Un butin estimé à 100M. Le voleur, arrêté, prétendra
qu’il a détruit l’ensemble des toiles : mais faut-il le croire ?
Elles ne sont en tout cas jamais reparues.
Le Christ dans la tempête sur la mer de Galilée, un
flamboyant Rembrandt, fait aussi partie des "stars" dérobées.
Les faits se sont déroulés en 1990 au musée Isabella
Stewart Gardner de Boston. Malgré près de 30 ans de recherches dans le monde
entier, le FBI a fait chou blanc.
Depuis deux ans, le musée offre 10 millions de dollars
pour tout indice permettant de retrouver ce chef-d’œuvre, volé avec 11 autres
toiles majeures.
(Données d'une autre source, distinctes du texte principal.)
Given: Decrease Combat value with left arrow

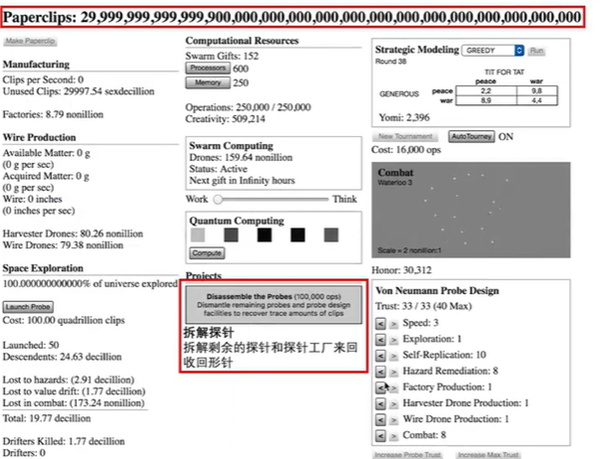Looking at the screenshot, I should tap(380, 436).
Enfin, on est toujours sans nouvelles de Chemin de Sèvres, un
petit Corot volé en plein jour au musée du Louvre en 1998.
Un drôle d'Indiana
Jones
Il s'appelle
Arthur Brand et ce détective privé néerlandais est désormais une star dans le
monde de l'art : il aurait résolu une trentaine d'affaires pour une valeur
estimée à près de 200 M€.
Parmi les oeuvres retrouvées ?
Le fameux Buste de femme (Dora Maar) de Picasso, dérobé
en 1999 sur le yacht d'un cheikh saoudien dans le port d'Antibes
(Alpes-Maritimes).
Son agence, Artiaz, piste également les oeuvres volées
aux familles juives pendant la guerre.
On a revolé les
Peupliers !
L'Allée des peupliers aux environs de Moret-sur-Loing, un
tableau de Sisley, est un feuilleton à lui tout seul : il a été volé 3 fois en
40 ans !
La première, c'était en 1978, à Marseille.
Prêtée par le Louvre, la toile est retrouvée quelques
jours plus tard... dans les égouts de la ville !
Rebelote en 1998. Le directeur du musée des Beaux-Arts de
Nice, où est alors exposé le Sisley, simule une prise d'otage et s'empare du
tableau.
Qui sera retrouvé à Saint-Laurent-du-Var.
Enfin, en 2007, un spectaculaire braquage, bien réel
cette fois, a lieu au musée niçois : quatre tableaux, dont la fameuse Allée aux
peupliers, sont dérobés. L'OCBC les récupère en 2008. Depuis, il faut se rendre
au musée d'Orsay pour contempler le Sisley...
De Cantini aux
soutes d'un bus
Les Choristes est un délicat pastel de Degas prêté au
musée Cantini de Marseille par Orsay.
Le 31 décembre 2009, il disparaît sans effraction.
Scandale à Marseille.
Le 16 février 2018, il est retrouvé par hasard... dans
les soutes d'un bus arrêté à la station-service de Ferrières-en-Brie, près de
Paris.
L'OCBC poursuit son enquête sur cette affaire mystérieuse
qui avait causé un séisme à Marseille : elle avait en effet coïncidé avec la
mise au jour d'un système de billetterie frauduleuse à Cantini.
En 2017, les musées marseillais se retrouvent à nouveau
en disgrâce, lorsqu'une stèle égyptienne est dérobée, en plein jour, au musée
d'archéologie de la Vieille Charité.